> [EXCERPTED TEXT]
·····

L'En-Dehors (, The Outside) is a French individualist anarchist newspaper, created by Zo d'Axa in 1891.

History
Numerous activists contributed to the paper, including Jean Grave, Bernard Lazare, Albert Libertad, Octave Mirbeau, Saint-Pol-Roux, Tristan Bernard, Georges Darien, Lucien Descaves, Sébastien Faure, Félix Fénéon, Émile Henry, Camille Mauclair, Émile Verhaeren, and Adolphe Tabarant. 

When Ravachol was arrested, Zo d'Axa proposed his help to the family and was also arrested. The paper was targeted by the Trial of the Thirty, a show trial of anarchists in France in 1894.

In 1922, the second En-Dehors was published by Émile Armand, whose real name was Ernest Juin. Armand promoted individual freedom, feminism (Emma Goldman), free love and anarchism. Because of World War II, the publication of the En-Dehors was stopped in October 1939.

·····

> [DATA]
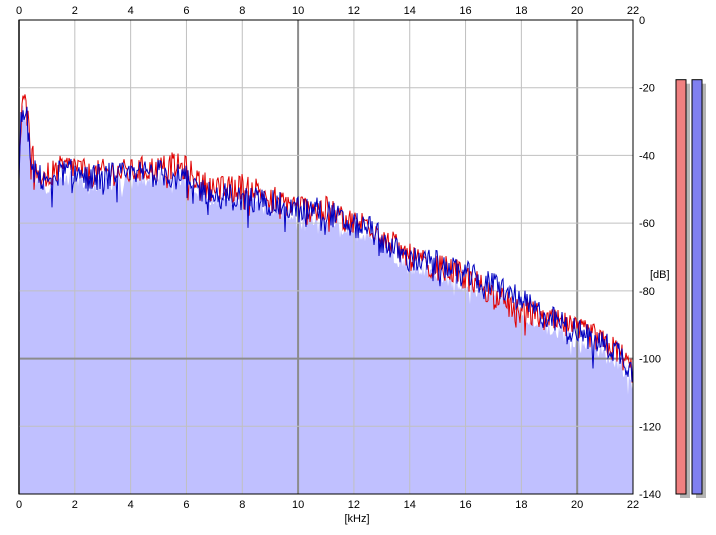  I want to click on y-tick-label: -60, so click(647, 224).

·····

> [TASK SET]
(1) Retype the passage on L'En-Dehors word for word, starting at "In 1922, the" and ending at "in October 1939.".
(2) According to the passage on L'En-Dehors, in what month and year did publication of the En-Dehors stop?

> [TASK RESULTS]
(1)
In 1922, the second En-Dehors was published by Émile Armand, whose real name was Ernest Juin. Armand promoted individual freedom, feminism (Emma Goldman), free love and anarchism. Because of World War II, the publication of the En-Dehors was stopped in October 1939.

(2) October 1939